*MATERIAL PROVIDED:*
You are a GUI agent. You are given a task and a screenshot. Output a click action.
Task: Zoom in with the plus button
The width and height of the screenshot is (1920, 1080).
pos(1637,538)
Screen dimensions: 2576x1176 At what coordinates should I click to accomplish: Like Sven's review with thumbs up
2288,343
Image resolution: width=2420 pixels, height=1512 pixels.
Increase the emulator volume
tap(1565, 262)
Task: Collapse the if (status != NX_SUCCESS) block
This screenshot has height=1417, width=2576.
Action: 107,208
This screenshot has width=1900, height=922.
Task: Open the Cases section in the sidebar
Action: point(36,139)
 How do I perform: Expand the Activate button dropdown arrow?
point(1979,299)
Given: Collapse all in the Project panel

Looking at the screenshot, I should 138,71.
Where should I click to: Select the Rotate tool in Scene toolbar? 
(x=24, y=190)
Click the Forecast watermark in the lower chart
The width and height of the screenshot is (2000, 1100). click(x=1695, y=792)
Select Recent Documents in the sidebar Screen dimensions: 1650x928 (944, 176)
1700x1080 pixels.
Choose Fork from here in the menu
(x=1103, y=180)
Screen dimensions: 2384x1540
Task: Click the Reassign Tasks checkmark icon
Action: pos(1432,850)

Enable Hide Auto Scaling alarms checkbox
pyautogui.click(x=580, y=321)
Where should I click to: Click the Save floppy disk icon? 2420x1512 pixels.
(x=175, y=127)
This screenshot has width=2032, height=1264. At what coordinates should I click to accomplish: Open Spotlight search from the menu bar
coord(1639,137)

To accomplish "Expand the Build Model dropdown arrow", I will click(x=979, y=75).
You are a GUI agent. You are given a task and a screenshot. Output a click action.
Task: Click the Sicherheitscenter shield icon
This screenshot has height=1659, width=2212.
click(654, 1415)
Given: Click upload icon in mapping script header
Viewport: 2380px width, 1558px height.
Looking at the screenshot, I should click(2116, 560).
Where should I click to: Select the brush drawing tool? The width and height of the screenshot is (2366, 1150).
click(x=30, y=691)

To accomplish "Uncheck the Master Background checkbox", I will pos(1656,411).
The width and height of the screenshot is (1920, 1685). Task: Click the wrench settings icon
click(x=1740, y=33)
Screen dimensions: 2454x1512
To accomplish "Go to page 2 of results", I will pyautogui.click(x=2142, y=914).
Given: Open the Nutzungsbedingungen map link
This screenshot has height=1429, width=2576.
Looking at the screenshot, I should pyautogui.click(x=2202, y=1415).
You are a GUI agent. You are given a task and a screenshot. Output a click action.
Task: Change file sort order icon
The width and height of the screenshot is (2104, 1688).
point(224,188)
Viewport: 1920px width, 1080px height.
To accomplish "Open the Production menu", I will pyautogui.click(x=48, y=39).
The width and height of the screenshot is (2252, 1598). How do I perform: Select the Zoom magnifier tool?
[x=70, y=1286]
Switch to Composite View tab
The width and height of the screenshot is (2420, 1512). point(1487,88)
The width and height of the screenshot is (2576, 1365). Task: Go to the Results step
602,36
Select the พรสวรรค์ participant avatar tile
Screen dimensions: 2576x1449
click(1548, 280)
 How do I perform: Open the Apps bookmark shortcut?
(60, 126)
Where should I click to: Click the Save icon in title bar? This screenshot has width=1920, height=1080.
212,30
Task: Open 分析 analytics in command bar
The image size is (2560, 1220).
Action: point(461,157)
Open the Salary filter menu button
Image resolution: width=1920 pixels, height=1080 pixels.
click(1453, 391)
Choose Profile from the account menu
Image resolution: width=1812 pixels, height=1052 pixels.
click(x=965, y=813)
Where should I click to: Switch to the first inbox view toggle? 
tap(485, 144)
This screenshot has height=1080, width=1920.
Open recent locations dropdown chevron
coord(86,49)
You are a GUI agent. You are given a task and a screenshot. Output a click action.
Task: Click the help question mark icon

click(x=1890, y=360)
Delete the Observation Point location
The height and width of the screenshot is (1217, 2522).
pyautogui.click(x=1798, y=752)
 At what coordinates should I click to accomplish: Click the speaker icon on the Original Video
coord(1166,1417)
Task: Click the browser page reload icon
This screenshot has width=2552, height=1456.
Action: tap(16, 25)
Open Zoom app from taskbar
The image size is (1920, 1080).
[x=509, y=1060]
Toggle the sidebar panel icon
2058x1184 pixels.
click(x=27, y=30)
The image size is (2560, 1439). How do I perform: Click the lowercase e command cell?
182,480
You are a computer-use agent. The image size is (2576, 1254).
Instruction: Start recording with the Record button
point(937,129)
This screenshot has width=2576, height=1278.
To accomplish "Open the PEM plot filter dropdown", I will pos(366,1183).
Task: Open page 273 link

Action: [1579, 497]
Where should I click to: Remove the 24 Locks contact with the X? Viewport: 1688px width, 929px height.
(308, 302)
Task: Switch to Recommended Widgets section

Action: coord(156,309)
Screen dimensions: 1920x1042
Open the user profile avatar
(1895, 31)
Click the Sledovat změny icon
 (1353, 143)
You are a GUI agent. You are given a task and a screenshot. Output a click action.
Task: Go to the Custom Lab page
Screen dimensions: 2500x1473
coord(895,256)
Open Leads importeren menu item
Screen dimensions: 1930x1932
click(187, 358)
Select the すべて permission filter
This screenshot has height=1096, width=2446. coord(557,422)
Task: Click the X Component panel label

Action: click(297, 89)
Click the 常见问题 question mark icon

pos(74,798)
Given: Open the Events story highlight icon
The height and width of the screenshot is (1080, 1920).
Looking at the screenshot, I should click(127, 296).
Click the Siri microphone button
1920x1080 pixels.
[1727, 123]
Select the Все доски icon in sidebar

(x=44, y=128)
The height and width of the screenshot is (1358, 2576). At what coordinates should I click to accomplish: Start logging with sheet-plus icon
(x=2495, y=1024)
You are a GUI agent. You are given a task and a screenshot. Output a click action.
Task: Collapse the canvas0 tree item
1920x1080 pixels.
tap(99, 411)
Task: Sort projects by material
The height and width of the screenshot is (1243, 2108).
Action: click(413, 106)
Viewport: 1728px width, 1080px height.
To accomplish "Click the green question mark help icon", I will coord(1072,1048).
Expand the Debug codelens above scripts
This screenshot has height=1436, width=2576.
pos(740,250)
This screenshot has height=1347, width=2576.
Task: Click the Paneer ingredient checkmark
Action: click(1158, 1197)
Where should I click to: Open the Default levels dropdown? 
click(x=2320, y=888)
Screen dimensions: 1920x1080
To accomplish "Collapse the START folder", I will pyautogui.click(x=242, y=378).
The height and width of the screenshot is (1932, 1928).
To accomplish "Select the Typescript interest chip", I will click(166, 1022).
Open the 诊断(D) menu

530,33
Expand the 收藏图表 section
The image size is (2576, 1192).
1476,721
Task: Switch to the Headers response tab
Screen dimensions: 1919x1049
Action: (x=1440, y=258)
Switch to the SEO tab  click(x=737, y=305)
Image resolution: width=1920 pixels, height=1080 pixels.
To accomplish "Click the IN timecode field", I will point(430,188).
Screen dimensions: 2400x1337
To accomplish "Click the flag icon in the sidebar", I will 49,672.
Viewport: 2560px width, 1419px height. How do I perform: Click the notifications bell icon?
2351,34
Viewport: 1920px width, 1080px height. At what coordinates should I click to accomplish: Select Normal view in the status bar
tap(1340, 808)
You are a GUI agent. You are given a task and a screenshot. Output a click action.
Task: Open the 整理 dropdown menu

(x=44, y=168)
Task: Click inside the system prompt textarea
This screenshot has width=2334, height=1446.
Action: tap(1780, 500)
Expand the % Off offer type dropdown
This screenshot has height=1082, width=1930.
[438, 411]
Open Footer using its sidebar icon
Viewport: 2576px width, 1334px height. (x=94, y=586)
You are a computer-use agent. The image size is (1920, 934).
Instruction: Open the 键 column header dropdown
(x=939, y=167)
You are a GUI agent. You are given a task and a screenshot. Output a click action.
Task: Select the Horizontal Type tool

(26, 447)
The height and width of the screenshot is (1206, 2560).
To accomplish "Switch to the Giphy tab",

*EXERCISE:* The lines holding the word "item" are the answer. Pull them out of the records and copy them.

*TASK OUTPUT:*
Open Leads importeren menu item
Task: Collapse the canvas0 tree item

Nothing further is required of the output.